Gay Rights versus Human Rights: A Response to Joseph Massad
Joseph Massad’s article “Re-Orienting Desire: The Gay International and the Arab World” (Public Culture 14 [spring 2002]: 361–85) is a strange concoction. Although ostensibly against the Gay International (GI) and its view that always and everywhere there are gays waiting to be freed by U.S. organizations, Massad attacks scholars who oppose this assumption. To justify his attacks he distorts our writings.
As one learns from the acknowledgments, Massad started the article over ten years ago. But the organizations he criticizes, the International Gay and Lesbian Human Rights Commission (IGLHRC), Gay and Lesbian Arabic Society (GLAS), and Al-Fatiha, were not yet around. His motivation appears to be resentment against non-Arabs writing about “his subject.”
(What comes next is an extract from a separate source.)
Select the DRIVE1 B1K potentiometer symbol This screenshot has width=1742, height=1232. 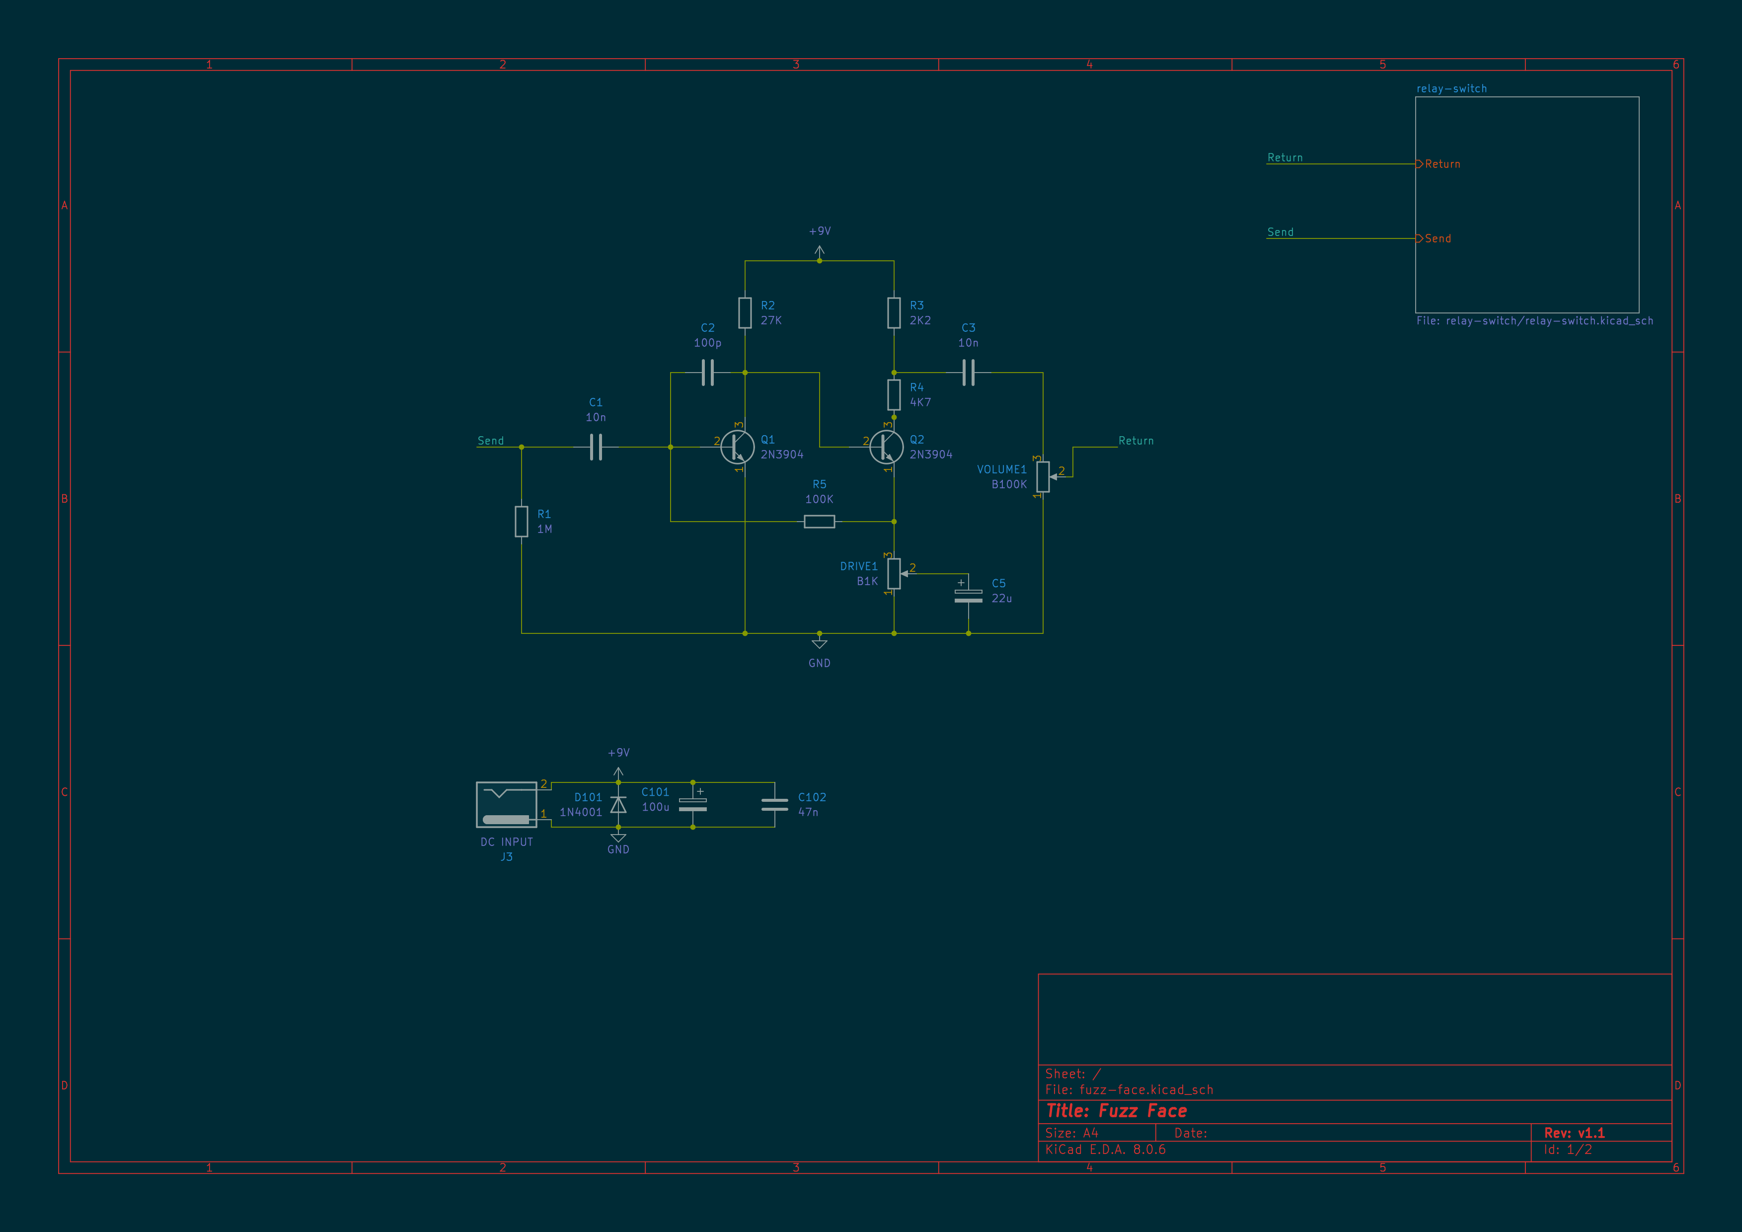[894, 574]
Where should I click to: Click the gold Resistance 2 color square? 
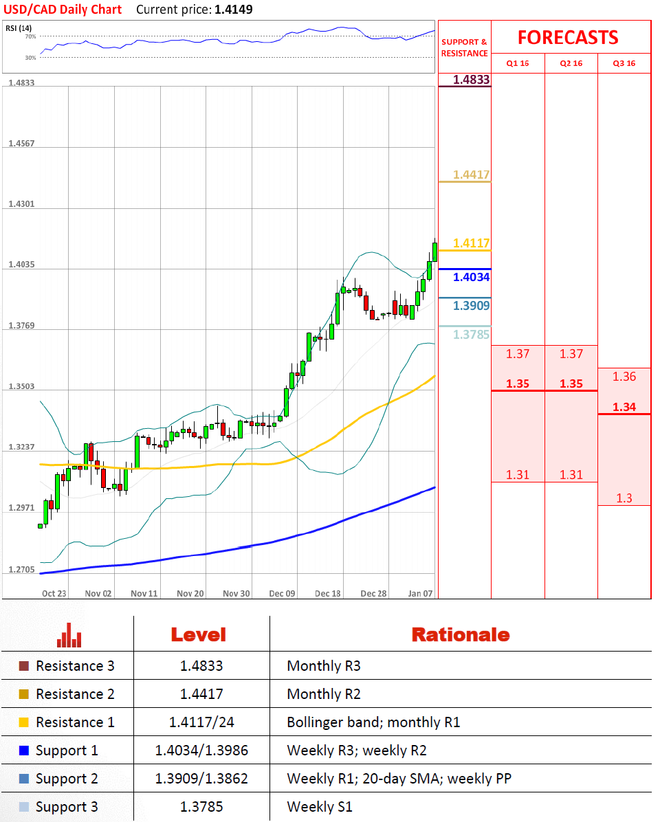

Although Massad speaks indiscriminately of the “Arab world,” “Muslim world,” and “Arab and Muslim worlds,” he has the nerve to state: “other problems [with the use of the term Middle East] relate to the fact that the Muslim world extends beyond the ‘Middle East’ into Asia and Africa and that the ‘Middle East’ includes non-Arabs and non-Muslims. . . . It is not clear if what [Bruce] Dunne and others describe as ‘Middle Eastern’ applies to all these people or not” (369 n. 28).